## [What is required]
Copy out, verbatim, the records beginning with the line containing "The image size is (500, 400)." and ending with the line containing "Action: 250,277".

## [Data supplied]

════════════════════

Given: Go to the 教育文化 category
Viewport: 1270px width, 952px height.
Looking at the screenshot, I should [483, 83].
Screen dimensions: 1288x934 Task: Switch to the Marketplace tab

════════════════════

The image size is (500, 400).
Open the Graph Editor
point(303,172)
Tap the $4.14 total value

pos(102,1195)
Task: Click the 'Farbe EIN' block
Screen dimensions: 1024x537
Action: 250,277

════════════════════

## [Reply]
The image size is (500, 400).
Open the Graph Editor
point(303,172)
Tap the $4.14 total value

pos(102,1195)
Task: Click the 'Farbe EIN' block
Screen dimensions: 1024x537
Action: 250,277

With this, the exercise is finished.